_Task item A_
Rewrite the prostate cancer article from "Guys who are" up to and including "did it find?", using "cookout" in place of "barbecue".
_Task item B_
Please write the next part of the prostate cancer article, picking up right after its last sentence.

_Text block_
Junkfood Science: Men are not mice — No link between fats eaten and risks for prostate cancer

May 24, 2008

Men are not mice — No link between fats eaten and risks for prostate cancer

Guys who are looking forward to enjoying a great barbecue this Memorial weekend may be interested in the results of what’s probably the world’s largest study looking to see if there is any link at all between dietary fat and risks for prostate cancer. If no link can be found at all, then, of course, it would rule out fat as a cause. So what did it find?

Good news, unlike the continual doom and gloom in the media. Every time we turn on the television or open a newspaper, it seems there’s another scary claim about the evils of fat. As each scare turns out to fall flat, those facts rarely seem to make headlining news. Major studies have demonstrated that being fat isn’t linked to prostate cancer, nor does losing weight lower risks. The news is just as reassuring about the fat they eat.

_Recorded data_
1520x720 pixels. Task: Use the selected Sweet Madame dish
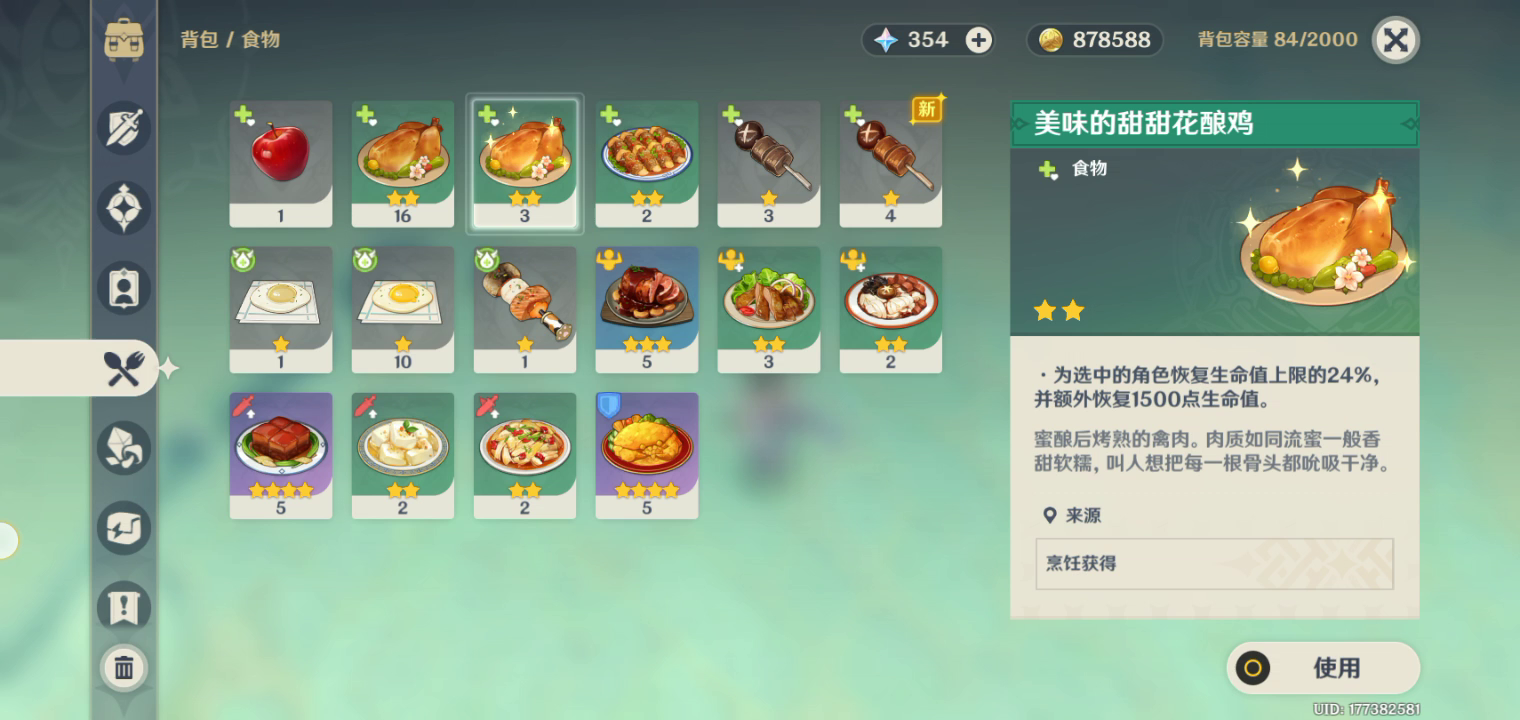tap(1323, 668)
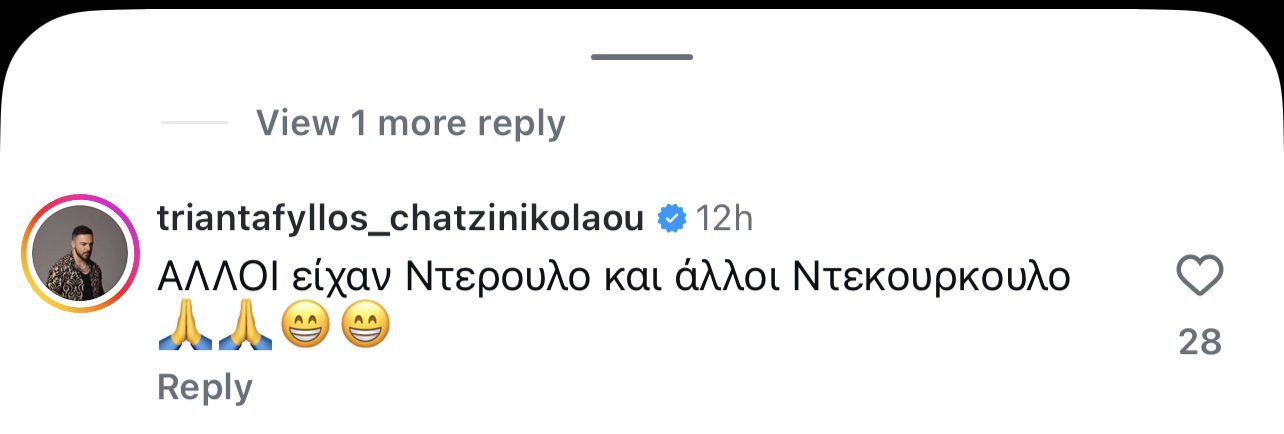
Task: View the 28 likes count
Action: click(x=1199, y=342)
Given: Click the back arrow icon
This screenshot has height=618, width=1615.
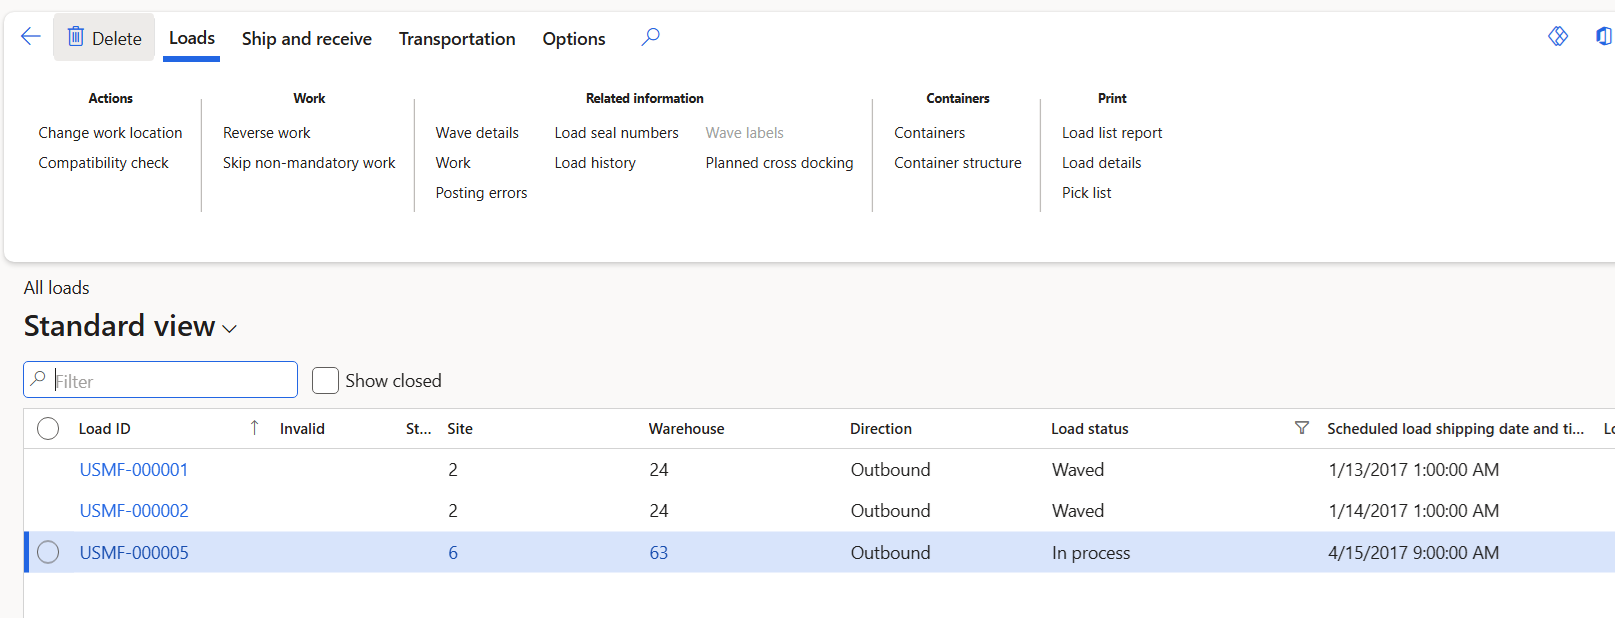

_Expected answer A_
Guys who are looking forward to enjoying a great cookout this Memorial weekend may be interested in the results of what’s probably the world’s largest study looking to see if there is any link at all between dietary fat and risks for prostate cancer. If no link can be found at all, then, of course, it would rule out fat as a cause. So what did it find?

_Expected answer B_
You probably guessed that, just by knowing this study hadn’t made the news. Even its authors appeared to have expected different results. They opened by writing that, while biologically plausible mechanisms have been proposed for why fat might increase risk for prostate cancer, recent observational studies on people haven’t been able to demonstrate any credible association, including two large prospective studies. These findings have been downplayed and not widely reported, they said, with some proposing that the groups of people were too homogenous and their dietary fat intakes didn’t vary enough, or that different dietary assessment techniques have been used.

So, for this study, they set out to investigate the links between dietary fats from various animal products and risks for prostate cancer among men with a variety of dietary patterns and by grades and stages of their disease. They used the data from the prospective cancer study of 142,520 men from 19 clinical centers across 8 European countries (Denmark, Germany, Greece, Italy, the Netherlands, Spain, Sweden, and the United Kingdom). The men (average age 52) recruited for the European Prospective Investigation into Cancer and Nutrition study had been healthy and cancer free at the time of enrollment. The researchers used nearly all of the original cohort, only excluding those for whom there had been no dietary data completed or the reports exhibited dubious outlier extremes.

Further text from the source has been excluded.